In Vitro–Deranged Intestinal Immune Response to Gliadin in Type 1 Diabetes Free

We studied 17 type 1 diabetic patients who were on a gluten-containing diet (13 males, 4 females, median age 13 years, range 8–16); 50 age-matched individuals served as control subjects. The diagnoses in the control subjects were iron deficiency anemia, failure to thrive, gastroesophageal reflux, short stature, and recurrent abdominal pain. All patients and control subjects were negative for anti-endomysial and anti-human tissue transglutaminase antibodies.

Jejunal biopsies were obtained with a Watson biopsy device or a gastroscope. Each biopsy specimen was sliced into two parts. One part was fixed in 10% formalin, embedded in paraffin wax, cut into 5-μm thick sections, and stained with hematoxylin-eosin. The other part was immediately embedded in an optimal cutting temperature compound (BioOptica) and stored at −80°C. For immunohistochemistry, biopsy specimens were sectioned into 4-μm slices, which were fixed in acetone for 10 min.
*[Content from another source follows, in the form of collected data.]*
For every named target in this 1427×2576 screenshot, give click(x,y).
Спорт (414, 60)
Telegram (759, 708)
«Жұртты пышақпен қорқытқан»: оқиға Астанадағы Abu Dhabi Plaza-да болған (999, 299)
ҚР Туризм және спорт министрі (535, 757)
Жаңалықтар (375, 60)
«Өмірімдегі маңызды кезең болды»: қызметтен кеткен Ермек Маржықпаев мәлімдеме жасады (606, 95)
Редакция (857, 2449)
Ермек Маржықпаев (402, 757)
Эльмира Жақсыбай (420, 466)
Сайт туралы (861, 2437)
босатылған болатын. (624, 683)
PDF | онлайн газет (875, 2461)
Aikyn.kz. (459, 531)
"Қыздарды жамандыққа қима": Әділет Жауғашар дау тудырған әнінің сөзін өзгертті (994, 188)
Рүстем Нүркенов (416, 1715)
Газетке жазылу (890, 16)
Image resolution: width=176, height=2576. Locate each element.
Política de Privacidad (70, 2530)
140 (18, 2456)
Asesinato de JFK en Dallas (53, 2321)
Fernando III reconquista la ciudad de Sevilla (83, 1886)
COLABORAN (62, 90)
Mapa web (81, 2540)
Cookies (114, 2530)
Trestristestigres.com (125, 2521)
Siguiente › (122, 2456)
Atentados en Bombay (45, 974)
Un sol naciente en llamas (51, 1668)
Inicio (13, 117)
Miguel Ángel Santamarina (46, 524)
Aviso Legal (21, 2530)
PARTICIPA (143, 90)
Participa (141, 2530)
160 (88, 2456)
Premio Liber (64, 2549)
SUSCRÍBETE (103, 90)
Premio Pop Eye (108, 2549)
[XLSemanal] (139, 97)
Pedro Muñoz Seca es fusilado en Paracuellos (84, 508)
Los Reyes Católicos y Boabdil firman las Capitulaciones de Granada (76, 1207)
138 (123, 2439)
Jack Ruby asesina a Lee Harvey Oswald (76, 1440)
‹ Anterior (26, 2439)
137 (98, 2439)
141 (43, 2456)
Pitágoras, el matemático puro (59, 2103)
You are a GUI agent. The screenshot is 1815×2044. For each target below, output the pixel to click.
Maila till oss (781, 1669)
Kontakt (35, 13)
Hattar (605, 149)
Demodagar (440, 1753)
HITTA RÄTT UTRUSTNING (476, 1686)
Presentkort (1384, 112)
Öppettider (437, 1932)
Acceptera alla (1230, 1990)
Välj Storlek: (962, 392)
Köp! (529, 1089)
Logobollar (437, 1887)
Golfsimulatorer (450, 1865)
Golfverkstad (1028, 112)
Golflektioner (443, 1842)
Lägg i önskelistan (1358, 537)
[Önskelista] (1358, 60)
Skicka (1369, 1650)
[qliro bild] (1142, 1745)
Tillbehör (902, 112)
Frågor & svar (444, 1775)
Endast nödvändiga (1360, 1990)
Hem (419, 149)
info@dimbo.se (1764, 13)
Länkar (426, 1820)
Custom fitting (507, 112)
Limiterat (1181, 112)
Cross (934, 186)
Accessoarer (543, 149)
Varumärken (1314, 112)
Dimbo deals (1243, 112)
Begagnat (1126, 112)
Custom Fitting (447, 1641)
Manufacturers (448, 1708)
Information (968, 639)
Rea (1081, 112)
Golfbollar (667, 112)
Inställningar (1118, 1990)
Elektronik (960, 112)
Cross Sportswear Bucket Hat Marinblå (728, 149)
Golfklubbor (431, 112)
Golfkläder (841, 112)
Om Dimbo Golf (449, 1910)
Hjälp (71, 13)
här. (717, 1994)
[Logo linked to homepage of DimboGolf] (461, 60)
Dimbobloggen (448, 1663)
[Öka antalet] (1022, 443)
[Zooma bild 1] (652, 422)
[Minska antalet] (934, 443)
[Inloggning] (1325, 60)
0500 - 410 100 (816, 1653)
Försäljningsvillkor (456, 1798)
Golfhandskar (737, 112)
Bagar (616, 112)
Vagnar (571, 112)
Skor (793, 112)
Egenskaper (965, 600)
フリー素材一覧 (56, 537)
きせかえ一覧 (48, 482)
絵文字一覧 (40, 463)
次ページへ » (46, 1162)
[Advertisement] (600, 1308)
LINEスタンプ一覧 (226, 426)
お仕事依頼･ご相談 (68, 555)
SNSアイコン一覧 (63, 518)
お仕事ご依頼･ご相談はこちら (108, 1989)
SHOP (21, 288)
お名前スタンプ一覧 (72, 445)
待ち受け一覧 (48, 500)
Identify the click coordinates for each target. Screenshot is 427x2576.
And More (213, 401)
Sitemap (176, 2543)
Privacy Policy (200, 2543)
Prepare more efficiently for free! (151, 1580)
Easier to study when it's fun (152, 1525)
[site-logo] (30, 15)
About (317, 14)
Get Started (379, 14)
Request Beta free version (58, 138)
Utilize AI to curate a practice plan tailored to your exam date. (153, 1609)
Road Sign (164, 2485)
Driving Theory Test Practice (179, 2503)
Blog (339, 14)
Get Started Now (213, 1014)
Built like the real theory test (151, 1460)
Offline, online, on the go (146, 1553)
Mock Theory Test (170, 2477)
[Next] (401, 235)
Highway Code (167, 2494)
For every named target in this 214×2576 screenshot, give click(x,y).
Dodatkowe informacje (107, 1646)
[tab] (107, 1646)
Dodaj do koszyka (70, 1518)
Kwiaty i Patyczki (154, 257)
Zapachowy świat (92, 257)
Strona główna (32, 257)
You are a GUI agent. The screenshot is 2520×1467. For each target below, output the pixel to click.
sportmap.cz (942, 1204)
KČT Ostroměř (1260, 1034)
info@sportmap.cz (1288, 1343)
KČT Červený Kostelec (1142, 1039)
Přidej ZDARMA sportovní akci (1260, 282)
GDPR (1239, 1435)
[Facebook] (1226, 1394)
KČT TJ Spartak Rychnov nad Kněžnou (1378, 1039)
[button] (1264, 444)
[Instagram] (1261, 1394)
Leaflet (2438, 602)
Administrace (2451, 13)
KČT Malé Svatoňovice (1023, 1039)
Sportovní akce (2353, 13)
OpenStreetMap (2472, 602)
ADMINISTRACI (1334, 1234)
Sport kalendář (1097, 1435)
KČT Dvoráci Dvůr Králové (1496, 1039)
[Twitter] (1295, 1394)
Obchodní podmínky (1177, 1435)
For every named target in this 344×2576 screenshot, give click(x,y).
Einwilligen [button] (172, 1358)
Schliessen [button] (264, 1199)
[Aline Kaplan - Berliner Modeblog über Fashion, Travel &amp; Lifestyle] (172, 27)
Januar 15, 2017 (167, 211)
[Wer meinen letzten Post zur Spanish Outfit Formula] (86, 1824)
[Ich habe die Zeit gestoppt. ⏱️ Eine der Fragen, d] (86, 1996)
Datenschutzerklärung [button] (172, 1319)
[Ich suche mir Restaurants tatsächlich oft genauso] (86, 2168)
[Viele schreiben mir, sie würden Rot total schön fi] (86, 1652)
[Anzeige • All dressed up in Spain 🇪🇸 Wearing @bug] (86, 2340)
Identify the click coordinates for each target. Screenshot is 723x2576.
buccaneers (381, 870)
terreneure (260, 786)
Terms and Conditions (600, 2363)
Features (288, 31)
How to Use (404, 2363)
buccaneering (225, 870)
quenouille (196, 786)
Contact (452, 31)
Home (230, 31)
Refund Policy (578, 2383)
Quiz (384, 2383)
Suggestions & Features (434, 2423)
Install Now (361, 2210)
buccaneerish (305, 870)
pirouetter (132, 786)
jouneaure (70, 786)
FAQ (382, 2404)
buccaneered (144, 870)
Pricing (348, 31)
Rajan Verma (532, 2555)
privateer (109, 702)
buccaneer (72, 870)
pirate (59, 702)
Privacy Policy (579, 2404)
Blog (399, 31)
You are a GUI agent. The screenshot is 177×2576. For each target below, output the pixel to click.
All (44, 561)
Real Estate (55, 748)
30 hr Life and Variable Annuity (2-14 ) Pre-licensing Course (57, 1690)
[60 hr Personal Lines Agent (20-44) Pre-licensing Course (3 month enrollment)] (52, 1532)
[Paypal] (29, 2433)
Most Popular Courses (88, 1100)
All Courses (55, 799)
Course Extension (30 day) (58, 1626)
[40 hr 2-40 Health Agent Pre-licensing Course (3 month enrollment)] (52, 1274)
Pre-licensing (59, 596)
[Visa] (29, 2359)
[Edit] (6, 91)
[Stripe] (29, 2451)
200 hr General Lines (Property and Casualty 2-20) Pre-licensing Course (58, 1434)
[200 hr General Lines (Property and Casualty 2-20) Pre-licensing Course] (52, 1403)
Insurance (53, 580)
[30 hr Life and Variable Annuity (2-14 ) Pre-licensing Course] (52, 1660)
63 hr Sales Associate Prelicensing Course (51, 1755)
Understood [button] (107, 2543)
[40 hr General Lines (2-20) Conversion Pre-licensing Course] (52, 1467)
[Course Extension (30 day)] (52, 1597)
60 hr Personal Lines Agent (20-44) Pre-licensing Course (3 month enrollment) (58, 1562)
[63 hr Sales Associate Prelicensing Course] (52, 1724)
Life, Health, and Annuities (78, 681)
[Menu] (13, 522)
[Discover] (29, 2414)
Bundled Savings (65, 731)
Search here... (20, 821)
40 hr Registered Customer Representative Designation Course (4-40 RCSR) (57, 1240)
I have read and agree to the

After a 20-min preincubation with normal rabbit serum (1:200, Dako), sections were incubated for 1 h with anti-CD3 (1:200; Dako), anti-CD25 (1:20; Dako), anti-TCRγδ (1:80; Thema), anti–HLA-DR (1:100; Dako), anti-CD54 (1:200; Dako), or anti-CD80 B7-1 (BB1) (Pharmingen) monoclonal antibodies and then exposed to rabbit anti-mouse immunoglobulin for 30 min. Monoclonal antibodies were diluted in Tris, pH 7.4; all incubations were carried out at room temperature in a humidity chamber. As a negative control, mouse IgG1 (1:100 Dako) was used instead of a primary antibody. After washing with Tris, pH 7.4, the sections were layered with monoclonal mouse PAP (peroxidase antiperoxidase) (Dako) or monoclonal mouse APAAP (alkaline phosphatase antialkaline phosphatase) (Dako) for 30 min. We used 2-amino-9-ethyl-carbazole (Sigma) or New Fuchsin for the peroxidase and alkaline phosphatase reactions, respectively. Sections were counterstained with Mayer’s hematoxylin and mounted with Aquamount (BDH Laboratory Supplies, Poole, U.K.). Costaining experiments were set up to detect activated T-cells. Cryosections were fixed in acetone and preincubated with a mixture of goat and swine normal serum (1:100; Dako). The sections were first incubated with mouse monoclonal antibody anti-CD25 (1:25; Dako) and rabbit polyclonal antibody anti-CD3 (1:100; Dako) and then with a mixture of swine anti-rabbit IgG conjugated to fluorescence in situ hybridization (1:30; Dako) and goat anti-mouse IgG conjugated to Texas Red (1:100; Molecular Probes). Finally, the sections were mounted in glycerol/PBS (1:10). The immunofluorescence of the three colors was observed with an Axioscope2 microscope (C. Zeiss) linked to an analysis image system (Siemens).

Additional biopsy fragments were obtained from 12 type 1 diabetic patients and 8 control subjects for organ culture studies. The fragments were placed on a stainless steel mesh positioned over the central well of an organ culture dish with the villous surface of the specimens uppermost. They were cultured for 24 h with medium alone, with the peptic-tryptic digest of gliadin from wheat bread (1 mg/ml), obtained as reported elsewhere (16), or with the peptic-tryptic digest of ovalbumin (1 mg/ml). The specimens were harvested, snap frozen in isopenthane, cooled in liquid nitrogen, and prepared for cryosectioning as described for immunohistochemistry.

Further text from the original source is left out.